▶ **COSA FARE**
**a)** Elenca tutti i sintomi iniziali della SLA riportati nell'articolo sulla SLA.
**b)** Prosegui l'articolo sulla SLA dopo l'ultima frase.

▶ **BRANO SCELTO**
———

Uno studio italiano dimostra la possibilità di una diagnosi precoce della malattia attraverso la Pet
Proprio nel momento in cui impazza la moda del icebucketchallenge, ovvero la secchiata d’acqua ghiacciata a favore della Sla, sclerosi laterale amiotrofica, arriva una buona notizia che potrebbe cambiare l’evoluzione di questa malattia. Si tratta di una patologia rara che si presenta più frequentemente negli uomini che nelle donne che comporta l’indebolimento dei muscoli fino a quando non si atrofizzano. Il paziente affetto da Sla perde le capacità funzionali vitali, tra cui di deglutizione, dell’articolazione della parola e del controllo dei muscoli scheletrici con una paralisi che può avere un’estensione variabile, fino alla compromissione dei muscoli respiratori alla necessità di ventilazione assistita e quindi alla morte, in genere entro pochi anni. L’inizio della SLA può essere così subdolo che i sintomi vengono spesso trascurati. I sintomi iniziali includono debolezza muscolare, che influisce sul funzionamento di un braccio o di una gamba, brevi contrazioni (mioclonie), “dimagrimento” muscolare o atrofia, crampi, oppure una certa rigidità dei muscoli; voce indistinta o tono nasale, con particolare difficoltà a pronunciare la lettera “erre”. La SLA influisce in modo predominante sui neuroni motori: nella maggioranza dei casi la malattia non danneggia le funzioni cognitive, la personalità, l’intelligenza o la memoria, né influisce sulla capacità di vedere, odorare, sentire o percepire sensazioni tattili. Il controllo dei muscoli oculari è la funzione conservata più a lungo. Finora la Sla, poteva essere diagnosticata esclusivamente attraverso l’indagine clinica e con il supporto di metodiche neurofisiologiche e pertanto richiedeva un lungo periodo di osservazione. Non esiste un singolo test che fornisca una diagnosi definitiva di SLA, la diagnosi di SLA, e in particolare la sua tempestività, è basata in grande misura sull’osservazione attenta dei segni che il medico nota nel paziente, e successivamente da una serie di test che servono per escludere altre malattie.

———

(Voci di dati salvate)
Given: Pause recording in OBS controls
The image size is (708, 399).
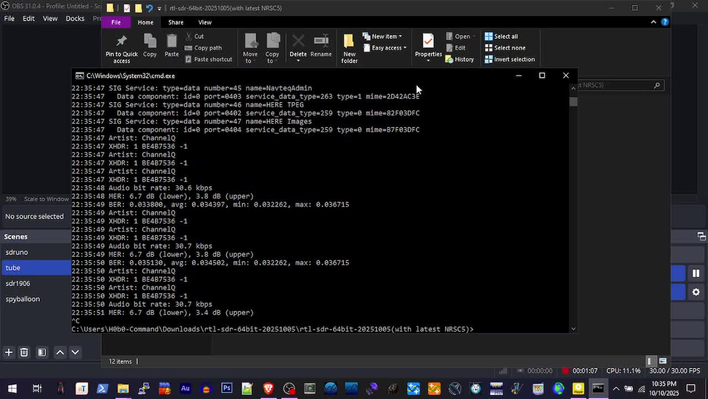Looking at the screenshot, I should pyautogui.click(x=696, y=273).
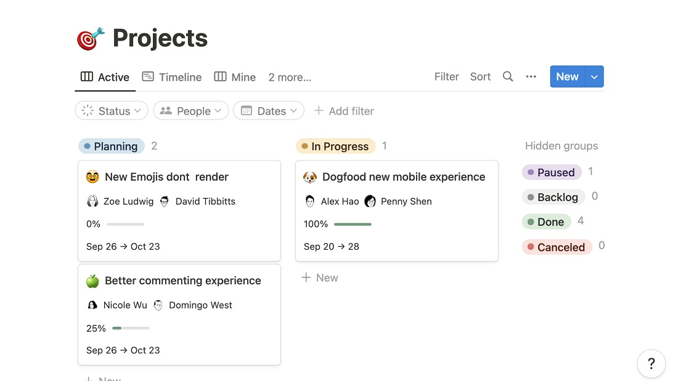The image size is (678, 381).
Task: Show the Paused hidden group
Action: click(551, 172)
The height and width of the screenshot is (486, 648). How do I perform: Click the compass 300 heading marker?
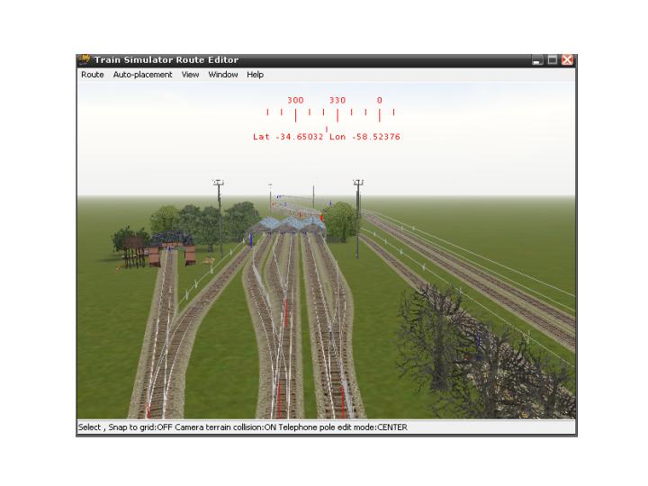click(x=295, y=101)
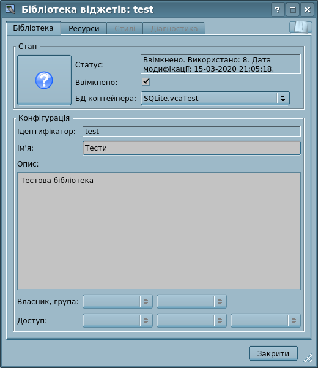Click the Ім'я field containing Тести

[x=191, y=148]
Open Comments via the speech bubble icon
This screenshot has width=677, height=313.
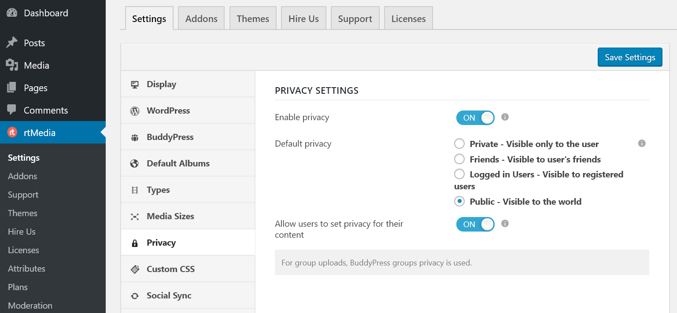click(x=12, y=110)
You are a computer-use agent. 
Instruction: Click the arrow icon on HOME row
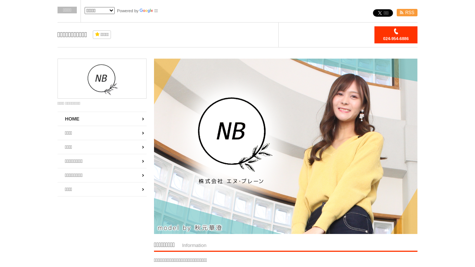tap(143, 119)
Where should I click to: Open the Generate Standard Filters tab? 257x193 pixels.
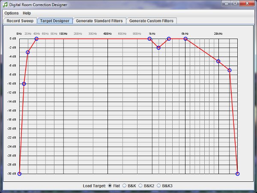pyautogui.click(x=99, y=21)
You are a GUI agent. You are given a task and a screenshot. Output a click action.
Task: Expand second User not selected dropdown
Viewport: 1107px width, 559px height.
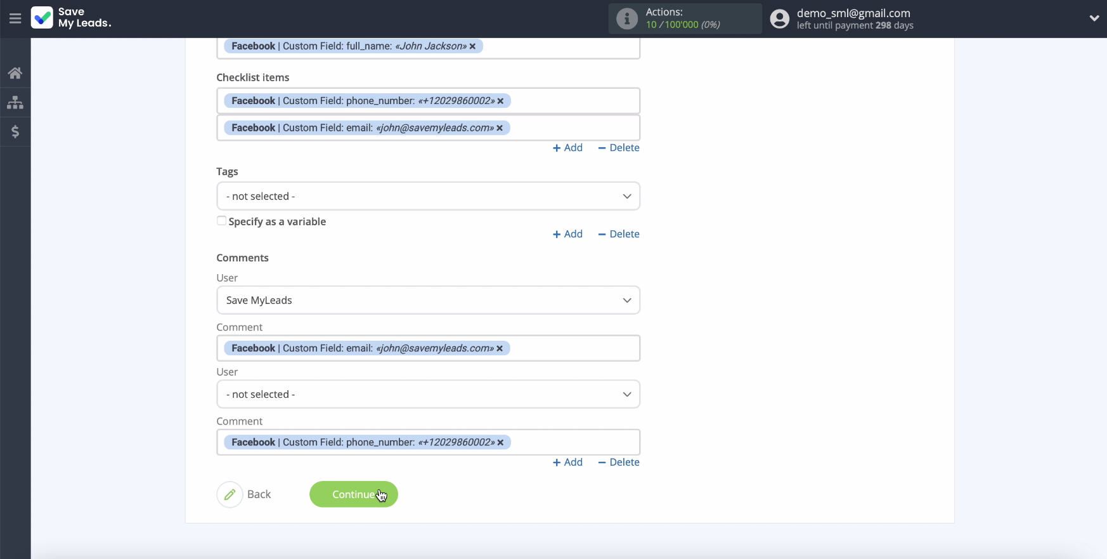428,394
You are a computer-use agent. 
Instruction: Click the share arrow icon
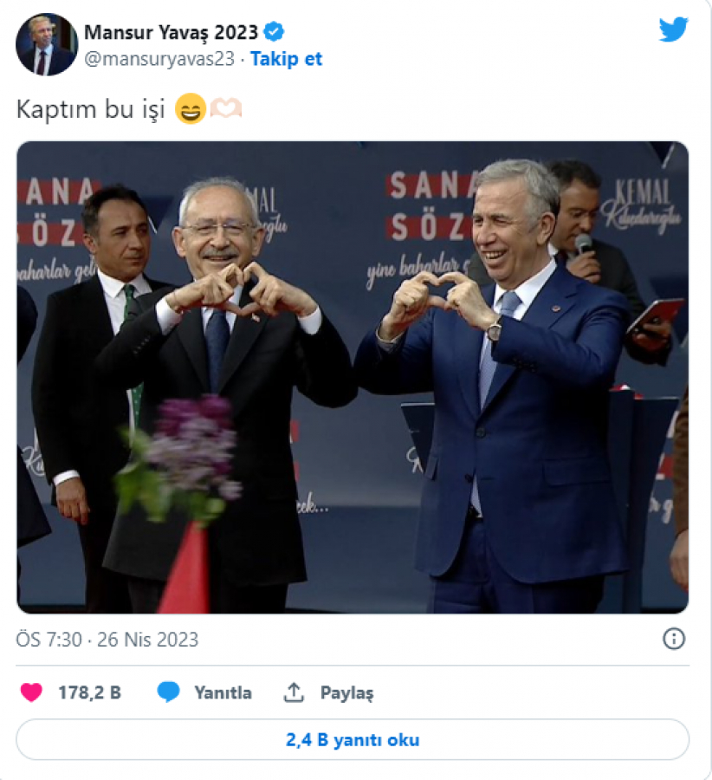click(295, 692)
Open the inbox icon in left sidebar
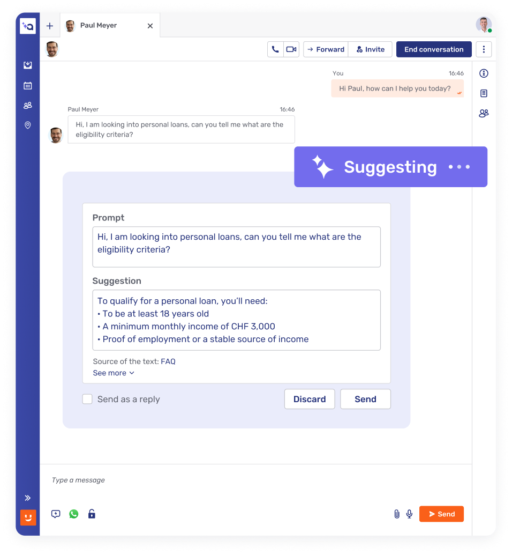 click(x=27, y=65)
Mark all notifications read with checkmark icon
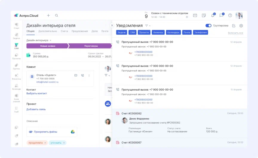Viewport: 258px width, 158px height. pyautogui.click(x=234, y=26)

———

▶ **RISPOSTE PER COMPITO**
**a)**
- debolezza muscolare, che influisce sul funzionamento di un braccio o di una gamba
- brevi contrazioni (mioclonie)
- "dimagrimento" muscolare o atrofia
- crampi
- una certa rigidità dei muscoli
- voce indistinta o tono nasale, con particolare difficoltà a pronunciare la lettera "erre"

**b)**
In questi giorni in cui si è tornati a parlare di questa malattia grazie all’originale campagna di sensibilizzazione icebucketchallenge, un’équipe di ricercatori italiani ci porta delle buone notizie proprio grazie al loro studio che ha dimostrato la possibilità di diagnosticare precocemente la Sla usando la tomografia a emissione di positroni. Si tratta di un risultato davvero incoraggiante se si pensa che questo tipo di malattia può essere identificata solo quando insorgono i sintomi. Grazie a questo studio però le cose possono cambiare. “La tecnica che abbiamo sviluppato permette di raggiungere un’accuratezza diagnostica del 95% e rappresenta un passo importante per lo sviluppo nella diagnosi precoce della malattia”, spiega Marco Pagani, uno degli autori dello studio. “Finora la Sla poteva essere diagnosticata esclusivamente attraverso l’indagine clinica e con il supporto di metodiche neurofisiologiche e pertanto richiedeva un lungo periodo di osservazione. L’accelerazione e la maggiore accuratezza della diagnosi di Sla sono fondamentali oltre che per la certezza di reclutare nei trial clinici pazienti con diagnosi confermata anche per lo sviluppo di nuove terapie e per l’identificazione di possibili familiarità sulle quali intervenire precocemente”. Il risultato di questa ricerca, pubblicato sulla rivista Neurology, dimostra dunque la possibilità di diagnosticare precocemente la Sla con un esame di tomografia ad emissione di positroni (Pet) mediante un tracciante simile al glucosio già utilizzato per altre analisi di medicina nucleare.
Lo studio nasce dalla collaborazione fra Marco Pagani (ricercatore dall’Istituto di Scienze e Tecnologie della Cognizione del CNR di Roma), Adriano Chiò (direttore del Centro Esperto SLA dell’ospedale Molinette della Città della Salute di Torino e della Scienza e Dipartimento di Neuroscienze dell’Università degli Studi di Torino) e la dottoressa Angelina Cistaro (ricercatrice del Centro PET IRMET di Torino) e la sua importanza sta anche nel fatto che questa tecnica permette di raggiungere un’accuratezza diagnostica del 95% e rappresenta un passo importante per lo sviluppo nella diagnosi precoce della malattia.